*YOUR GOAL*.
Every entry should be given again exactly, with nothing dropped.

[Start of Attachment]

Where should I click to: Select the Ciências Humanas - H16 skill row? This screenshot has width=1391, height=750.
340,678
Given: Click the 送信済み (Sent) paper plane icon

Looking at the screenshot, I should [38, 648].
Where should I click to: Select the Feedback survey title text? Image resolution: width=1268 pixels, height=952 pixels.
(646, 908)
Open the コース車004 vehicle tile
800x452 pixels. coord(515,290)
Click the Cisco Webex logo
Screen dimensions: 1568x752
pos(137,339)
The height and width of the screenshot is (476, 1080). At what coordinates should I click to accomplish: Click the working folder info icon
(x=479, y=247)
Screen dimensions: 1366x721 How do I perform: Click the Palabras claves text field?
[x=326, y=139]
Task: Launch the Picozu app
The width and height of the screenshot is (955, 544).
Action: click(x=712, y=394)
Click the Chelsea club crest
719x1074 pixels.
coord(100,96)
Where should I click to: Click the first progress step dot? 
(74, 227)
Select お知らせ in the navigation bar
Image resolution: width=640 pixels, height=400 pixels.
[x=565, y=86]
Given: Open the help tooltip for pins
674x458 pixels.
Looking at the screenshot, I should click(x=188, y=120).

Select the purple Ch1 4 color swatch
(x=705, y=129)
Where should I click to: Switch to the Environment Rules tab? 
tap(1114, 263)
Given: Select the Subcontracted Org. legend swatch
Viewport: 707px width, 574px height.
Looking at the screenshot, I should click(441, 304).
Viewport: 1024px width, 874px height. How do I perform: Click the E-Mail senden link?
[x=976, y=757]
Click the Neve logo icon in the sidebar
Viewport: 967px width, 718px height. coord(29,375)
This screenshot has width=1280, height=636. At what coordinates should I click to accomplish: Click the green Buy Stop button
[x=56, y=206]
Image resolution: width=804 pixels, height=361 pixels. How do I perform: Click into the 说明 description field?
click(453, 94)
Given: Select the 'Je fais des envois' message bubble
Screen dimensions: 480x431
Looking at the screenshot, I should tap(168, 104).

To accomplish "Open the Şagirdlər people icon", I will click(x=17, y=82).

[End of Attachment]

*TASK OUTPUT*.
Where should I click to: Select the Ciências Humanas - H16 skill row? This screenshot has width=1391, height=750.
340,678
Given: Click the 送信済み (Sent) paper plane icon

Looking at the screenshot, I should [38, 648].
Where should I click to: Select the Feedback survey title text? Image resolution: width=1268 pixels, height=952 pixels.
(646, 908)
Open the コース車004 vehicle tile
800x452 pixels. coord(515,290)
Click the Cisco Webex logo
Screen dimensions: 1568x752
pos(137,339)
The height and width of the screenshot is (476, 1080). At what coordinates should I click to accomplish: Click the working folder info icon
(x=479, y=247)
Screen dimensions: 1366x721 How do I perform: Click the Palabras claves text field?
[x=326, y=139]
Task: Launch the Picozu app
The width and height of the screenshot is (955, 544).
Action: click(x=712, y=394)
Click the Chelsea club crest
719x1074 pixels.
coord(100,96)
Where should I click to: Click the first progress step dot? 
(74, 227)
Select お知らせ in the navigation bar
Image resolution: width=640 pixels, height=400 pixels.
[x=565, y=86]
Given: Open the help tooltip for pins
674x458 pixels.
Looking at the screenshot, I should click(x=188, y=120).

Select the purple Ch1 4 color swatch
(x=705, y=129)
Where should I click to: Switch to the Environment Rules tab? 
tap(1114, 263)
Given: Select the Subcontracted Org. legend swatch
Viewport: 707px width, 574px height.
Looking at the screenshot, I should click(441, 304).
Viewport: 1024px width, 874px height. How do I perform: Click the E-Mail senden link?
[x=976, y=757]
Click the Neve logo icon in the sidebar
Viewport: 967px width, 718px height. coord(29,375)
This screenshot has width=1280, height=636. At what coordinates should I click to accomplish: Click the green Buy Stop button
[x=56, y=206]
Image resolution: width=804 pixels, height=361 pixels. How do I perform: Click into the 说明 description field?
click(453, 94)
Given: Select the 'Je fais des envois' message bubble
Screen dimensions: 480x431
Looking at the screenshot, I should tap(168, 104).

To accomplish "Open the Şagirdlər people icon", I will click(x=17, y=82).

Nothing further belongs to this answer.